Keith Parker

Personal information
- Nationality: British (English)
- Born: 14 September 1932 Morecambe, England
- Died: 27 September 2024 (aged 92) Bahamas

Sport
- Sport: Athletics
- Event: Decathlon / Long jump
- Club: Loughborough College Lunedsale AC

= Keith Parker (athlete) =

England international athlete (1932–2024)

Keith Holland Parker (14 September 1932 – 27 September 2024) was an athlete who competed for England and later the Bahamas and was a coach for the Bahamas who had a profound impact on their sporting community.

== Athletics career ==
Parker finished second behind Les Pinder in the decathlon event at the 1954 AAA Championships and third behind Malcolm Dodds at the 1955 AAA Championships.

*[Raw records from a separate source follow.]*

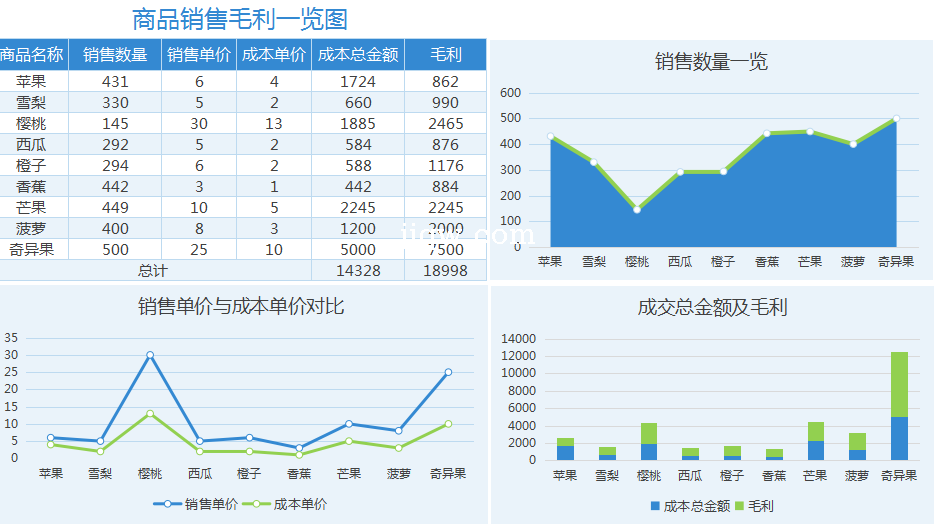Click the 毛利 header cell in table

(x=445, y=55)
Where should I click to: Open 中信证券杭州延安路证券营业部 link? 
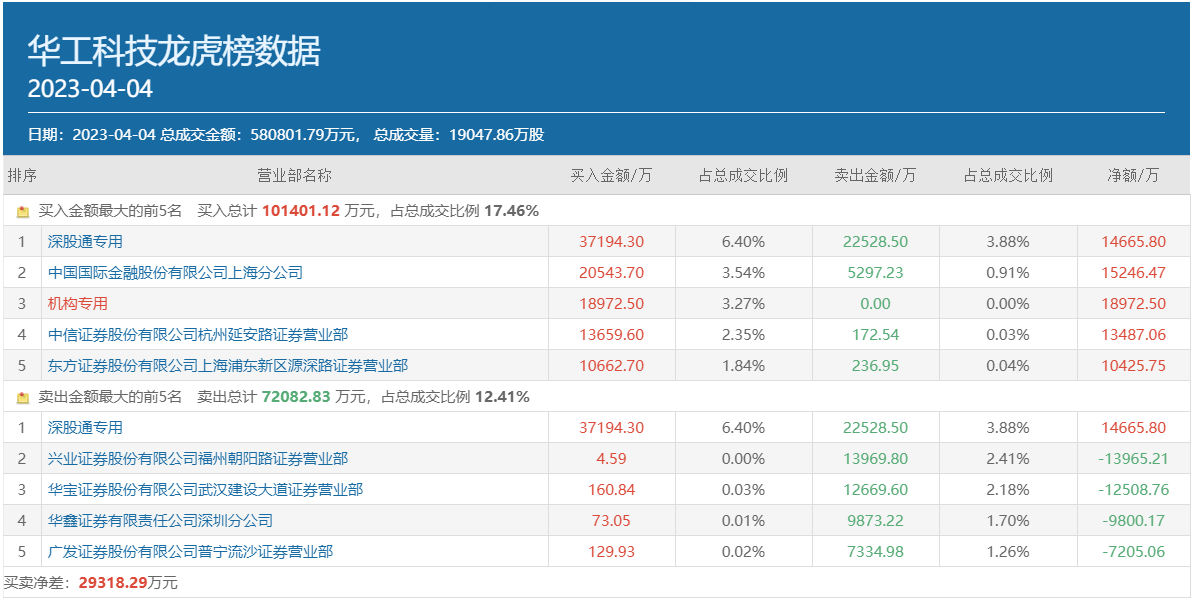click(198, 335)
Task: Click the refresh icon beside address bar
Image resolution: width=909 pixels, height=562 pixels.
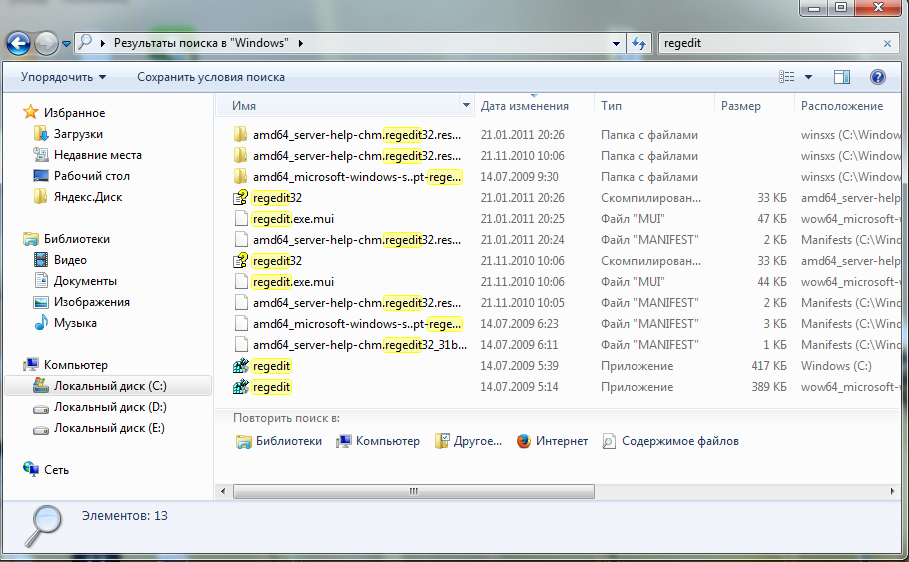Action: tap(639, 43)
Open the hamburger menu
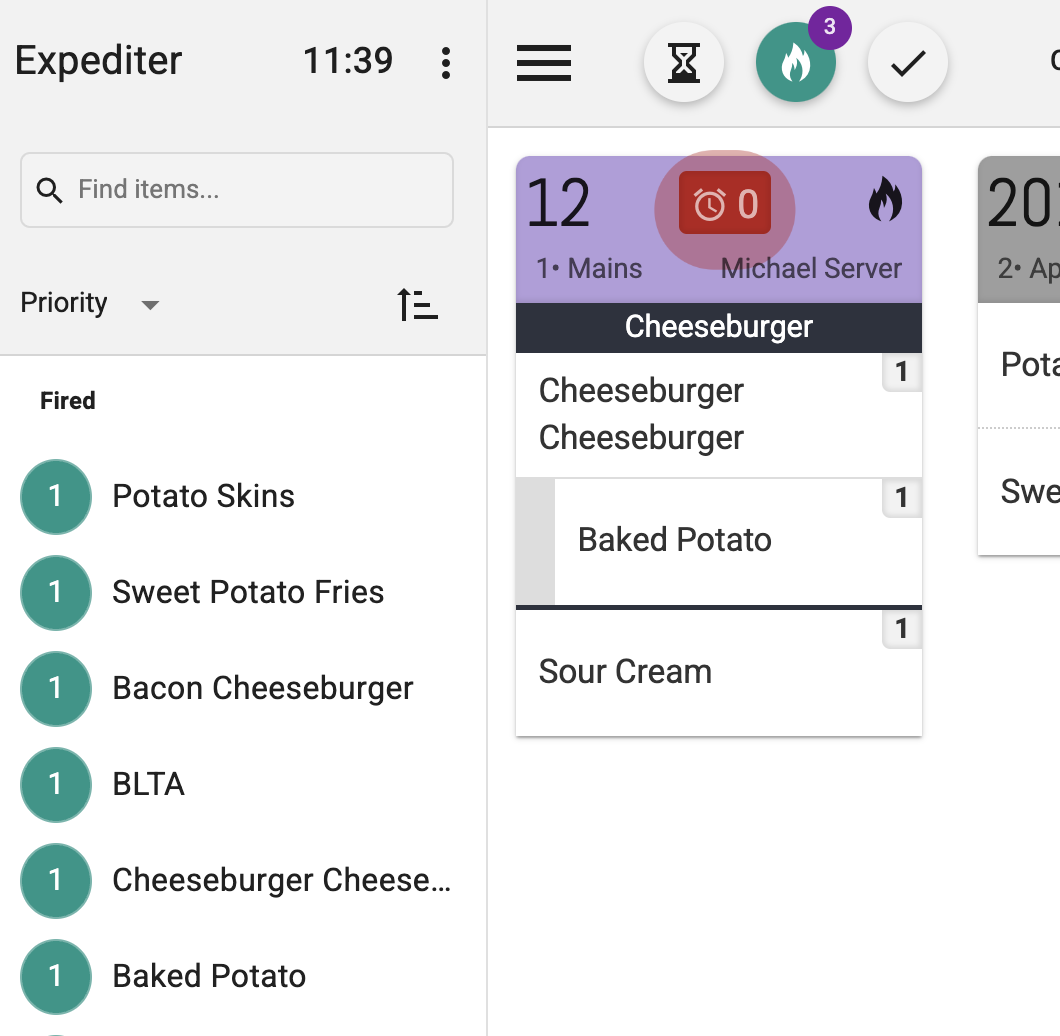Image resolution: width=1060 pixels, height=1036 pixels. pos(544,63)

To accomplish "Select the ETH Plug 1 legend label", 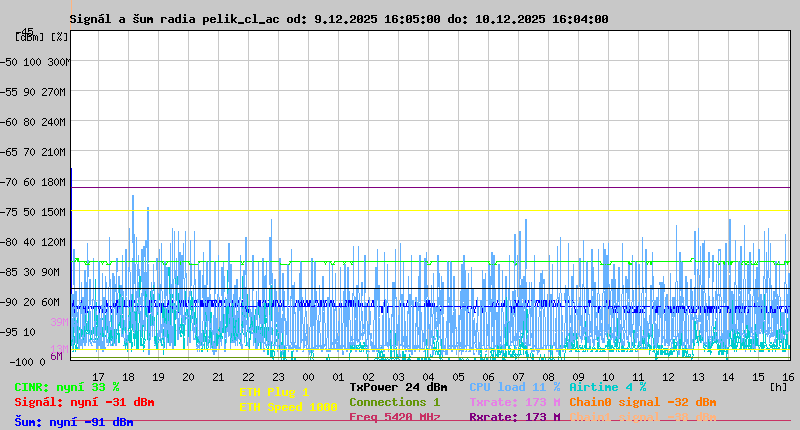I will [x=274, y=392].
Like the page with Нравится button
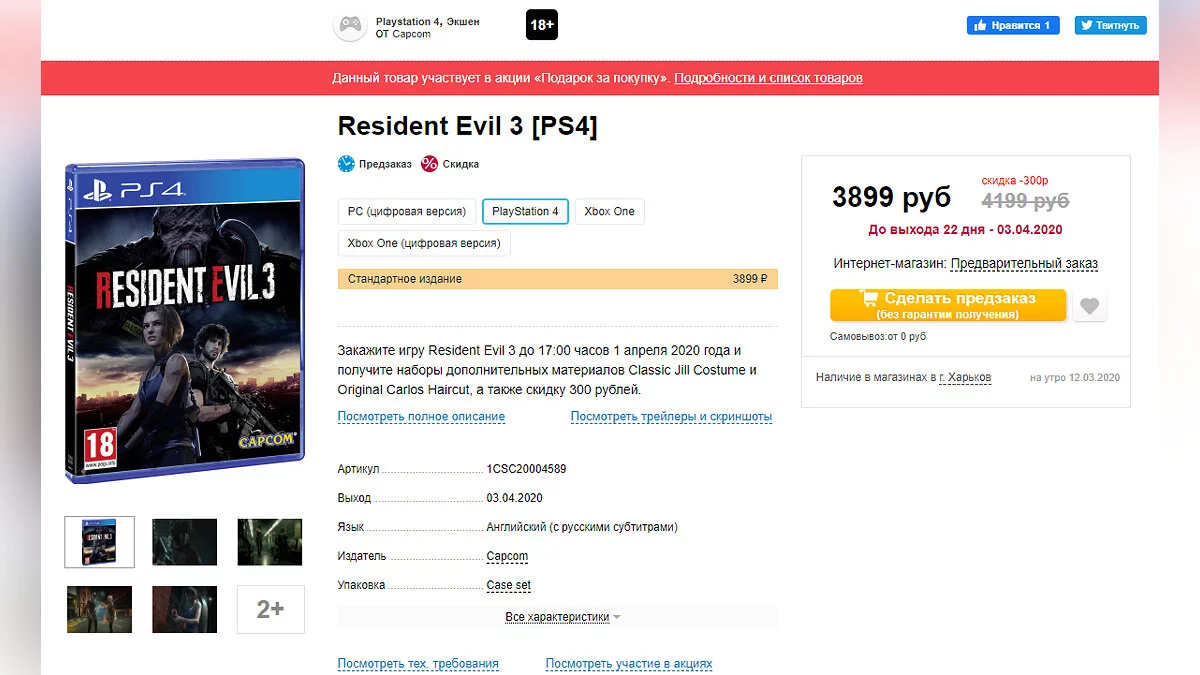 click(x=1013, y=25)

Parker represented the England athletics team in the long jump at the 1958 British Empire and Commonwealth Games in Cardiff, Wales.

== Coaching ==
Parker coached the Bahamas national teams at four Olympic Games, five World Championships, six Pan American Games and four Commonwealth Games.

== Personal life and death ==
Parker moved to the Bahamas in 1959 to teach. He played many sports (Tennis, squash, etc.). Parker died on 27 September 2024, at the age of 92.